** Opening INPUT RECORDS block **
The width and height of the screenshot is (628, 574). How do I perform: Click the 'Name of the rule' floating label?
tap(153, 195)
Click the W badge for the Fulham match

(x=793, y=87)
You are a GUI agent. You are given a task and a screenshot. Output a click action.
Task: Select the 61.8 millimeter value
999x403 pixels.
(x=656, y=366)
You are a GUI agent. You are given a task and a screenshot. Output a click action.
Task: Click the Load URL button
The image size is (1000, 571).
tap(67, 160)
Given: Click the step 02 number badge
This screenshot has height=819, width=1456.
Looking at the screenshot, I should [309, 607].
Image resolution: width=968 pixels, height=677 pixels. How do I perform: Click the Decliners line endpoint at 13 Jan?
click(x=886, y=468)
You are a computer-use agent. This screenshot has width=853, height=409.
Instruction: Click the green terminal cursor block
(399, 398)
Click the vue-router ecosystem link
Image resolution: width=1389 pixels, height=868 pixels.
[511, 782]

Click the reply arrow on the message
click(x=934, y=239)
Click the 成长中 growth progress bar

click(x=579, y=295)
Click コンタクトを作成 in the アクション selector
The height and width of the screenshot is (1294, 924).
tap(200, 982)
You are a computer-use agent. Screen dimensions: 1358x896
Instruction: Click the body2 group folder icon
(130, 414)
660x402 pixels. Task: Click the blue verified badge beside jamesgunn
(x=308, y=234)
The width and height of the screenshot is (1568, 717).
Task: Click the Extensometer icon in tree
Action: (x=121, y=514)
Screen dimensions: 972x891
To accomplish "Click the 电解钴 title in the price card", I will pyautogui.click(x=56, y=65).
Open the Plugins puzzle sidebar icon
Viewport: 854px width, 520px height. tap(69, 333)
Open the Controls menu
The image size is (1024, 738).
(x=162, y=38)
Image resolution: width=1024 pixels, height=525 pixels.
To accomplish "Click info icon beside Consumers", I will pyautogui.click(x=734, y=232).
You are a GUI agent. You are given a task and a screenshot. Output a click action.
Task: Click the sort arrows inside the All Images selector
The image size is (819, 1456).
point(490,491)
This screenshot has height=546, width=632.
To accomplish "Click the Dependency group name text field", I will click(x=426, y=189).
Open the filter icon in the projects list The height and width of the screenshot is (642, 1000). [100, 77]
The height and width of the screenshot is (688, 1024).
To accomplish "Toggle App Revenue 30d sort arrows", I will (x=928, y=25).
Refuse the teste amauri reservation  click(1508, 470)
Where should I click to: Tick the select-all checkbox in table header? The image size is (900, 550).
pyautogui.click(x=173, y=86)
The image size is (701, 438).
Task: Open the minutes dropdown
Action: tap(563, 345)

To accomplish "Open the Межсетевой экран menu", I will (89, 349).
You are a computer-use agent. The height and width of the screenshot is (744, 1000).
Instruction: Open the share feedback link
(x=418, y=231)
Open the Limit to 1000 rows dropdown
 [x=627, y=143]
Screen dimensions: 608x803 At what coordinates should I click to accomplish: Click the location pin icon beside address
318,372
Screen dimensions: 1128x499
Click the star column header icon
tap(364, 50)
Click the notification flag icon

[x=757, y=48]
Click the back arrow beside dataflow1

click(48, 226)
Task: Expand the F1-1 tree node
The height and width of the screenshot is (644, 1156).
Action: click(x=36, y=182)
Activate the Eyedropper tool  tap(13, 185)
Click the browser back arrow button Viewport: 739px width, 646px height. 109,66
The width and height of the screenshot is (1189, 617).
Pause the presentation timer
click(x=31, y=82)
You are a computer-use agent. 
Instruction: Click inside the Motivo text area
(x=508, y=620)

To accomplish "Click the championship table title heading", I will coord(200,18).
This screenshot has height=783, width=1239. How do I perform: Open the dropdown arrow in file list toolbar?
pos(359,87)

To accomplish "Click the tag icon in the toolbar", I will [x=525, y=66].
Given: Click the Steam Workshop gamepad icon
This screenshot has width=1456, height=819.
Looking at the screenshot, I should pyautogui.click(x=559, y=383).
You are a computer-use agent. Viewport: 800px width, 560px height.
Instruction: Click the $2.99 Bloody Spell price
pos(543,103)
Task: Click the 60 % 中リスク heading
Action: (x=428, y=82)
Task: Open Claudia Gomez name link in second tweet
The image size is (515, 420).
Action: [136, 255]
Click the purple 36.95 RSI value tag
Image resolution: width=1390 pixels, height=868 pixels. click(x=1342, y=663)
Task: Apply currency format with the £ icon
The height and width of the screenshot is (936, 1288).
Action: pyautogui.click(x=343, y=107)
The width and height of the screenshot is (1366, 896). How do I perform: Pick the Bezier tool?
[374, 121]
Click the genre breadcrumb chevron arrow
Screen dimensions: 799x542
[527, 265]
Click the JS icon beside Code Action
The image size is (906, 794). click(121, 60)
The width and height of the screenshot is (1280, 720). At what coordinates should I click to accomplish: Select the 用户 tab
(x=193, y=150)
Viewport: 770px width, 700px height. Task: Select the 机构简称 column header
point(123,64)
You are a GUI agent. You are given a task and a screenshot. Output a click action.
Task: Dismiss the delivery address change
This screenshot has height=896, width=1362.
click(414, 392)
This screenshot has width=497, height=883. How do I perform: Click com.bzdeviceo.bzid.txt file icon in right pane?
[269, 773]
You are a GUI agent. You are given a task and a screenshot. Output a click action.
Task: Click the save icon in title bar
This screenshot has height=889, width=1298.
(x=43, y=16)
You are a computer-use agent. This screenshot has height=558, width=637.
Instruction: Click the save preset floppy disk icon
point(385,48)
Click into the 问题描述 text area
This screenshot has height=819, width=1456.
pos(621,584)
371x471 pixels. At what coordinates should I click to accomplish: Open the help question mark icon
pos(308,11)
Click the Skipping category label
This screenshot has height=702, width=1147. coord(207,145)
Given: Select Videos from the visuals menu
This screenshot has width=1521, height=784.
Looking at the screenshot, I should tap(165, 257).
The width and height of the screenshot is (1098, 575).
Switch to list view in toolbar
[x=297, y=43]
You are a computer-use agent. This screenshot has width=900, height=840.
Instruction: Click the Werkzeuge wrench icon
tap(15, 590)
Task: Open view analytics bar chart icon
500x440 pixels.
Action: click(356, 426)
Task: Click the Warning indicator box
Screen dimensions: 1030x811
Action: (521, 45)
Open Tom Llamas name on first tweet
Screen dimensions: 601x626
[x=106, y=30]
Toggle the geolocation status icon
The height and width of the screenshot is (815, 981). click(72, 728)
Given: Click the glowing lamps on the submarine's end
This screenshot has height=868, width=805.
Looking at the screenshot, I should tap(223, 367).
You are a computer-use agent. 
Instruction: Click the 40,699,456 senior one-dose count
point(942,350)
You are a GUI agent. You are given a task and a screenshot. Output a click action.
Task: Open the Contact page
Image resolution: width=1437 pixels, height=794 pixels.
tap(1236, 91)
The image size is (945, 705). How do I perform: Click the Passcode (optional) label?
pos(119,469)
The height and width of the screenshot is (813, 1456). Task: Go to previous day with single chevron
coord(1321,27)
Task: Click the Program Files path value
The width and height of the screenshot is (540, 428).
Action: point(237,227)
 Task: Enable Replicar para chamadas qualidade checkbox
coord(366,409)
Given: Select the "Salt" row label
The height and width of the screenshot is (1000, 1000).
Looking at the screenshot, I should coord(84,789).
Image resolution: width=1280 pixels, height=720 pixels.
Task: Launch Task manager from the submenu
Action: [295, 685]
** Closing INPUT RECORDS block **
PROBLEM REQUIREMENTS: Without dropping a single line, output the records above exactly.

PROBLEM SOLUTION:
The width and height of the screenshot is (628, 574). How do I perform: Click the 'Name of the rule' floating label?
tap(153, 195)
Click the W badge for the Fulham match

(x=793, y=87)
You are a GUI agent. You are given a task and a screenshot. Output a click action.
Task: Select the 61.8 millimeter value
999x403 pixels.
(x=656, y=366)
You are a GUI agent. You are given a task and a screenshot. Output a click action.
Task: Click the Load URL button
The image size is (1000, 571).
tap(67, 160)
Given: Click the step 02 number badge
This screenshot has height=819, width=1456.
Looking at the screenshot, I should [309, 607].
Image resolution: width=968 pixels, height=677 pixels. How do I perform: Click the Decliners line endpoint at 13 Jan?
click(x=886, y=468)
You are a computer-use agent. This screenshot has width=853, height=409.
Instruction: Click the green terminal cursor block
(399, 398)
Click the vue-router ecosystem link
Image resolution: width=1389 pixels, height=868 pixels.
[511, 782]

Click the reply arrow on the message
click(x=934, y=239)
Click the 成长中 growth progress bar

click(x=579, y=295)
Click コンタクトを作成 in the アクション selector
The height and width of the screenshot is (1294, 924).
tap(200, 982)
You are a computer-use agent. Screen dimensions: 1358x896
Instruction: Click the body2 group folder icon
(130, 414)
660x402 pixels. Task: Click the blue verified badge beside jamesgunn
(x=308, y=234)
The width and height of the screenshot is (1568, 717).
Task: Click the Extensometer icon in tree
Action: (x=121, y=514)
Screen dimensions: 972x891
To accomplish "Click the 电解钴 title in the price card", I will pyautogui.click(x=56, y=65).
Open the Plugins puzzle sidebar icon
Viewport: 854px width, 520px height. tap(69, 333)
Open the Controls menu
The image size is (1024, 738).
(x=162, y=38)
Image resolution: width=1024 pixels, height=525 pixels.
To accomplish "Click info icon beside Consumers", I will pyautogui.click(x=734, y=232).
You are a GUI agent. You are given a task and a screenshot. Output a click action.
Task: Click the sort arrows inside the All Images selector
The image size is (819, 1456).
point(490,491)
This screenshot has height=546, width=632.
To accomplish "Click the Dependency group name text field", I will click(x=426, y=189).
Open the filter icon in the projects list The height and width of the screenshot is (642, 1000). [100, 77]
The height and width of the screenshot is (688, 1024).
To accomplish "Toggle App Revenue 30d sort arrows", I will (x=928, y=25).
Refuse the teste amauri reservation  click(1508, 470)
Where should I click to: Tick the select-all checkbox in table header? The image size is (900, 550).
pyautogui.click(x=173, y=86)
The image size is (701, 438).
Task: Open the minutes dropdown
Action: tap(563, 345)

To accomplish "Open the Межсетевой экран menu", I will (89, 349).
You are a computer-use agent. The height and width of the screenshot is (744, 1000).
Instruction: Open the share feedback link
(x=418, y=231)
Open the Limit to 1000 rows dropdown
 [x=627, y=143]
Screen dimensions: 608x803 At what coordinates should I click to accomplish: Click the location pin icon beside address
318,372
Screen dimensions: 1128x499
Click the star column header icon
tap(364, 50)
Click the notification flag icon

[x=757, y=48]
Click the back arrow beside dataflow1

click(48, 226)
Task: Expand the F1-1 tree node
The height and width of the screenshot is (644, 1156).
Action: click(x=36, y=182)
Activate the Eyedropper tool  tap(13, 185)
Click the browser back arrow button Viewport: 739px width, 646px height. 109,66
The width and height of the screenshot is (1189, 617).
Pause the presentation timer
click(x=31, y=82)
You are a computer-use agent. 
Instruction: Click inside the Motivo text area
(x=508, y=620)

To accomplish "Click the championship table title heading", I will coord(200,18).
This screenshot has height=783, width=1239. How do I perform: Open the dropdown arrow in file list toolbar?
pos(359,87)

To accomplish "Click the tag icon in the toolbar", I will [x=525, y=66].
Given: Click the Steam Workshop gamepad icon
This screenshot has width=1456, height=819.
Looking at the screenshot, I should pyautogui.click(x=559, y=383).
You are a computer-use agent. Viewport: 800px width, 560px height.
Instruction: Click the $2.99 Bloody Spell price
pos(543,103)
Task: Click the 60 % 中リスク heading
Action: (x=428, y=82)
Task: Open Claudia Gomez name link in second tweet
The image size is (515, 420).
Action: [136, 255]
Click the purple 36.95 RSI value tag
Image resolution: width=1390 pixels, height=868 pixels. click(x=1342, y=663)
Task: Apply currency format with the £ icon
The height and width of the screenshot is (936, 1288).
Action: pyautogui.click(x=343, y=107)
The width and height of the screenshot is (1366, 896). How do I perform: Pick the Bezier tool?
[374, 121]
Click the genre breadcrumb chevron arrow
Screen dimensions: 799x542
[527, 265]
Click the JS icon beside Code Action
The image size is (906, 794). click(121, 60)
The width and height of the screenshot is (1280, 720). At what coordinates should I click to accomplish: Select the 用户 tab
(x=193, y=150)
Viewport: 770px width, 700px height. Task: Select the 机构简称 column header
point(123,64)
You are a GUI agent. You are given a task and a screenshot. Output a click action.
Task: Dismiss the delivery address change
This screenshot has height=896, width=1362.
click(414, 392)
This screenshot has width=497, height=883. How do I perform: Click com.bzdeviceo.bzid.txt file icon in right pane?
[269, 773]
You are a GUI agent. You are given a task and a screenshot. Output a click action.
Task: Click the save icon in title bar
This screenshot has height=889, width=1298.
(x=43, y=16)
You are a computer-use agent. This screenshot has height=558, width=637.
Instruction: Click the save preset floppy disk icon
point(385,48)
Click into the 问题描述 text area
This screenshot has height=819, width=1456.
pos(621,584)
371x471 pixels. At what coordinates should I click to accomplish: Open the help question mark icon
pos(308,11)
Click the Skipping category label
This screenshot has height=702, width=1147. coord(207,145)
Given: Select Videos from the visuals menu
This screenshot has width=1521, height=784.
Looking at the screenshot, I should tap(165, 257).
The width and height of the screenshot is (1098, 575).
Switch to list view in toolbar
[x=297, y=43]
You are a computer-use agent. This screenshot has width=900, height=840.
Instruction: Click the Werkzeuge wrench icon
tap(15, 590)
Task: Open view analytics bar chart icon
500x440 pixels.
Action: click(356, 426)
Task: Click the Warning indicator box
Screen dimensions: 1030x811
Action: (521, 45)
Open Tom Llamas name on first tweet
Screen dimensions: 601x626
[x=106, y=30]
Toggle the geolocation status icon
The height and width of the screenshot is (815, 981). click(72, 728)
Given: Click the glowing lamps on the submarine's end
This screenshot has height=868, width=805.
Looking at the screenshot, I should tap(223, 367).
You are a computer-use agent. 
Instruction: Click the 40,699,456 senior one-dose count
point(942,350)
You are a GUI agent. You are given a task and a screenshot. Output a click action.
Task: Open the Contact page
Image resolution: width=1437 pixels, height=794 pixels.
tap(1236, 91)
The image size is (945, 705). How do I perform: Click the Passcode (optional) label?
pos(119,469)
The height and width of the screenshot is (813, 1456). Task: Go to previous day with single chevron
coord(1321,27)
Task: Click the Program Files path value
The width and height of the screenshot is (540, 428).
Action: point(237,227)
 Task: Enable Replicar para chamadas qualidade checkbox
coord(366,409)
Given: Select the "Salt" row label
The height and width of the screenshot is (1000, 1000).
Looking at the screenshot, I should coord(84,789).
Image resolution: width=1280 pixels, height=720 pixels.
Task: Launch Task manager from the submenu
Action: [295, 685]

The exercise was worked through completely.